Figure 16.13 The Crystallize filter applied.
Figure 16.14 Same filter, overapplied.
Pointillism and Mosaic
As a former art student, it's fun to go back and recall the first time I was introduced to the work of Georges Seurat. It was a revelation (especially after studying some of the "sloppier" French impressionists) to see these dabs of paint all neatly clustered, forming elegant scenes from a distance and forming equally elegant abstract patterns up close. It would be nice if the Pointillism filters did the job as neatly and scientifically as M. Seurat. They don't.
This is, however, one case where the smallest setting doesn't work as well as some of the larger ones. I first tried the picture using 3 pixels as the Dot Size. I got a spotty picture, as I expected, but it looked more like video noise than pointillism. Using a slightly larger Dot Size (8) produced an image a little closer to what I was looking for. But when I tried a much larger size, approximately 25, I ended up with baseballs. Figure 16.15 shows all three effects. Be sure to set your background and foreground colors to something appropriate to the image because Photoshop uses them in creating the dots.

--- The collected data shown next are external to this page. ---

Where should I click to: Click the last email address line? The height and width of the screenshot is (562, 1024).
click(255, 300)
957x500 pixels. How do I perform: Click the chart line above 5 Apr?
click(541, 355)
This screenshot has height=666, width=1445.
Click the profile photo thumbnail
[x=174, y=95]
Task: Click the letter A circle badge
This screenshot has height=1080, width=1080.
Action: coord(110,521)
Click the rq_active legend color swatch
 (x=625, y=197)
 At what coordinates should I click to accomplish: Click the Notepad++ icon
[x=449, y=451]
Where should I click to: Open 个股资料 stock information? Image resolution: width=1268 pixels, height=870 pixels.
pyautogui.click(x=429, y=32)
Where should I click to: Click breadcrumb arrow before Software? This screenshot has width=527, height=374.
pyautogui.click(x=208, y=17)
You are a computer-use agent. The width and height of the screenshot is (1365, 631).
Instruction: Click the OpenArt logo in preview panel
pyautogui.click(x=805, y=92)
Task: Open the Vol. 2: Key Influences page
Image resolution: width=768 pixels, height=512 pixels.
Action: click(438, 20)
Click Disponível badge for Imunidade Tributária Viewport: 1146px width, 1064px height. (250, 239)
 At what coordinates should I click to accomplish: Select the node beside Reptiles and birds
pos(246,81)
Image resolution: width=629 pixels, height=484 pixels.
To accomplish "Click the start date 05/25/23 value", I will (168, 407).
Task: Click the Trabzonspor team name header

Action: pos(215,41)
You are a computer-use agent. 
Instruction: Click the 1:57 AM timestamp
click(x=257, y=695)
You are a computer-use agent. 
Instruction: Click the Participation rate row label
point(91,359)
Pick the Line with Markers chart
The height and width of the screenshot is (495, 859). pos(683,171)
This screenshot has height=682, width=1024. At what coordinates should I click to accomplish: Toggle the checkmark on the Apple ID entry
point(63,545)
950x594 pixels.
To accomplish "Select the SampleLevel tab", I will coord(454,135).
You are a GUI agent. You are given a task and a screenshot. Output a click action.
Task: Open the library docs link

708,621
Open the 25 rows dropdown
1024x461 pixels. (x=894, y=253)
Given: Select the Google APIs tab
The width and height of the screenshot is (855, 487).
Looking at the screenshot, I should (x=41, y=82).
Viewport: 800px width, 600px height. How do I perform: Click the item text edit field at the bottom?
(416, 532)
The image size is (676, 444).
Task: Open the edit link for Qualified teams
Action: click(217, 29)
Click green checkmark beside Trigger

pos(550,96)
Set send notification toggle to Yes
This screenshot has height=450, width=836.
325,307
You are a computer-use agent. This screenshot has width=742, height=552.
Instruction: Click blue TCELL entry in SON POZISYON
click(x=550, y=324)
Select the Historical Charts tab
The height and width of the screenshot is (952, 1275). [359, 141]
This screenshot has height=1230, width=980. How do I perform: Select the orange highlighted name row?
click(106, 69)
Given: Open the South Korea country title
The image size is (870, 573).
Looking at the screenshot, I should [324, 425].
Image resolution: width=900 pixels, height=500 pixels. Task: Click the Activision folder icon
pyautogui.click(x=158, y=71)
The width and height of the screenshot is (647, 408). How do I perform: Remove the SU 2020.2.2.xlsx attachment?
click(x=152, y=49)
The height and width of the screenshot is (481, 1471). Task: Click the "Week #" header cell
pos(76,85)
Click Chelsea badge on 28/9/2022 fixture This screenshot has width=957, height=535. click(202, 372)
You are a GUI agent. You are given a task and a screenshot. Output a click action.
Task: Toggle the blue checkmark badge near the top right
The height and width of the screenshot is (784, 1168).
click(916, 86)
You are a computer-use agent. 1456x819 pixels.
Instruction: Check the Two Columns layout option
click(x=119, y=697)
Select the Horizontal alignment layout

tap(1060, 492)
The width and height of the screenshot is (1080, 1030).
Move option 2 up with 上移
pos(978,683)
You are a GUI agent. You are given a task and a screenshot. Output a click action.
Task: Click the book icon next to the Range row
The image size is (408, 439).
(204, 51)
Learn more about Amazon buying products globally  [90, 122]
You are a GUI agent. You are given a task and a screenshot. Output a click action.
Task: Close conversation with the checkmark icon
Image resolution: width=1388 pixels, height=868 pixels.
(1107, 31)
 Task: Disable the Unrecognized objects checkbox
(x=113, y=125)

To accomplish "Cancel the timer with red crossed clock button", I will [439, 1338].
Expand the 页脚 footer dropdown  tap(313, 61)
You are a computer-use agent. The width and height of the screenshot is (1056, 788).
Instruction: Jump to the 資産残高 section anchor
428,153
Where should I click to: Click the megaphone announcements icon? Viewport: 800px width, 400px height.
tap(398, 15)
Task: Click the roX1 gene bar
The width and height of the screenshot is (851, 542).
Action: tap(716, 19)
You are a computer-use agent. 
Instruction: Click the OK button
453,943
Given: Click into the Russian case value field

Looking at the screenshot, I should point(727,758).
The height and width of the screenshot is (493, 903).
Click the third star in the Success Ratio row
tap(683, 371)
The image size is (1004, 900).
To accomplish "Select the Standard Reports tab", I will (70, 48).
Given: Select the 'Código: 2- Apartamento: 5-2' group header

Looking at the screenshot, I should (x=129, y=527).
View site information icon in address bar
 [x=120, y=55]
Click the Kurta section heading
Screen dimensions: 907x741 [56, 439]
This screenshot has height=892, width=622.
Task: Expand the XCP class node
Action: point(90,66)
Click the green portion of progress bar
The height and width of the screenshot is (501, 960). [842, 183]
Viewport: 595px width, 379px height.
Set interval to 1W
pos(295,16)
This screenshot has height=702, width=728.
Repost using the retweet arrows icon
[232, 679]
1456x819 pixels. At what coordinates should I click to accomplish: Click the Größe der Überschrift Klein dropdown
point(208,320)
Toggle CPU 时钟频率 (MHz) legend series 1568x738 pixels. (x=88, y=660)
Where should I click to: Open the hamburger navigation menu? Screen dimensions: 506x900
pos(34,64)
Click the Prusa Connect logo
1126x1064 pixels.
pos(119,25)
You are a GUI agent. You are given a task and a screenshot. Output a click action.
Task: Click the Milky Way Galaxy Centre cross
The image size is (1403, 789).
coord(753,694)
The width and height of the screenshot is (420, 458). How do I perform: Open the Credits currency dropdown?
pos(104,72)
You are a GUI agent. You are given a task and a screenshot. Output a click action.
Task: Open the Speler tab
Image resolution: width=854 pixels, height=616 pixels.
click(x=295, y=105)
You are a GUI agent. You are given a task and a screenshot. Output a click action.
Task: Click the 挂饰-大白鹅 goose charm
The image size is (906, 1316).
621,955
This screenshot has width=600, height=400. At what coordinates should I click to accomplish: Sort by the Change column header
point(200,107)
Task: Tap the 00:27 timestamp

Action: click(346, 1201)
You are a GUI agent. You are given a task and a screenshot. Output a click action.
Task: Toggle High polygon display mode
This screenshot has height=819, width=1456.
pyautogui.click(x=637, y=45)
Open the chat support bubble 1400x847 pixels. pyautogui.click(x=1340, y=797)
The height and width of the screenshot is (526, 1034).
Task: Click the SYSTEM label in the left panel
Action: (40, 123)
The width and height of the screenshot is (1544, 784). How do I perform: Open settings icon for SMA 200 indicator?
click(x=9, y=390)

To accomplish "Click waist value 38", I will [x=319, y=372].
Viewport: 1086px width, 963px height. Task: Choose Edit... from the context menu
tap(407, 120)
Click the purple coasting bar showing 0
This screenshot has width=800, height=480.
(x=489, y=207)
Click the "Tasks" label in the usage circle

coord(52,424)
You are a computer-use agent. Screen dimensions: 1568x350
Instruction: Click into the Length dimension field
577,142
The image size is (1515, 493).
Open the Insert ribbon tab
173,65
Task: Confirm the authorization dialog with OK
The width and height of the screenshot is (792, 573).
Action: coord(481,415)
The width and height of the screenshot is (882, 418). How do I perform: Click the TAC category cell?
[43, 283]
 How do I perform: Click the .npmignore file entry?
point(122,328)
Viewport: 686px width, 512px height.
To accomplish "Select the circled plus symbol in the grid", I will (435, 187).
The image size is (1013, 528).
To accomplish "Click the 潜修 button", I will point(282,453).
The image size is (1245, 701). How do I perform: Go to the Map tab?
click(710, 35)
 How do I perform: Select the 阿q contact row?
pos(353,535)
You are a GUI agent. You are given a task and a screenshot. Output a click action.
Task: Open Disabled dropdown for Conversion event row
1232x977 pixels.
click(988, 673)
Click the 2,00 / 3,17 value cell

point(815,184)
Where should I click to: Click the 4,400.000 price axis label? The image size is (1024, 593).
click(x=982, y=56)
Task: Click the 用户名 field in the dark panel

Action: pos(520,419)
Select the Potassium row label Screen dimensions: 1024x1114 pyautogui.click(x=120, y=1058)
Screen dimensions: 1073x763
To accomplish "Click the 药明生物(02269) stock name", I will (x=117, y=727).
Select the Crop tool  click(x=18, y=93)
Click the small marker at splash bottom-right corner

There's a Mosaic setting in the Pixelate effects, but all it does is to make larger pixels out of the smaller ones. The result is the sort of thing used to hide the faces of the people being arrested on all those late-night police shows (see Figure 16.16).
Figure 16.15 From top to bottom, Dot Sizes 3, 8, and 25.
Figure 16.16 Alleged perpetrator, concealed by the Mosaic filter.